爷爷·酒·奶奶
(2020-02-06 05:55:53)爷爷·酒·奶奶
儿时的我并不理解奶奶的唠叨,却知道巷子里的人喊我“小客户”。对,巷子里的人把外来的都叫“客户子”,才不细细追究你是来自山东还是河南。听父亲说,爷爷是跟着他的伯父从山东逃荒过来的。若干年后,我看《红高粱》时,莫名地,有种亲切感。毫无缘由地喜欢莫言的作品,会不会也源于祖籍山东?
爷爷心情很糟糕时也抿酒。那年21岁还未成家的小叔突然病了。从县医院回来后,爷爷不放心任何人,每次都是他用架子车拉着小叔去十里八乡找医生寻偏方。似乎他越累越心诚,小叔的病才能快快地好。那段日子,爷爷也抿酒。抿着抿着,脸上的阴云就厚得划拉不开了。
记忆里奶奶非但不反对爷爷抿酒,还是积极备酒的。赶集时卖买东西,再抠再算计,也少不了给爷爷带点酒回来。
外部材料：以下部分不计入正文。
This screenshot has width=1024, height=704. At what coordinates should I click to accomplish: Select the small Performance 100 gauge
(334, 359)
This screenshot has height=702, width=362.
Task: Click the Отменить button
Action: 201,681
奶奶曾给我说,对你爷爷来说,酒是好东西:有愁事了,一抿酒就解开了;高兴了,抿点酒就消化了,也不会张狂;难过事来了,抿点酒也就慢慢放下了。现在回忆起来,又变得模糊起来,不知奶奶是自语还是说给我。可不,我,一个小屁孩,懂啥?
爷爷嗜酒,这是千真万确的。记忆里却没有爷爷喝醉的形样。
酒,从没伤过爷爷?还是酒压根就是爷爷的贴心知己?莫非爷爷端起酒杯时,就是跟自己对话的开始?
每每看到有人酒后失控丑态百出,就想起爷爷:嗜酒却不失了自己,只是在酒里化解着纷扰,与自己温柔相处。爷爷与酒,是彼此愉悦。如此想来,那些耍酒疯的,耍的是自己的疯,何曾与酒有关?
“带瓶酒,好酒!”奶奶说这话是30年前。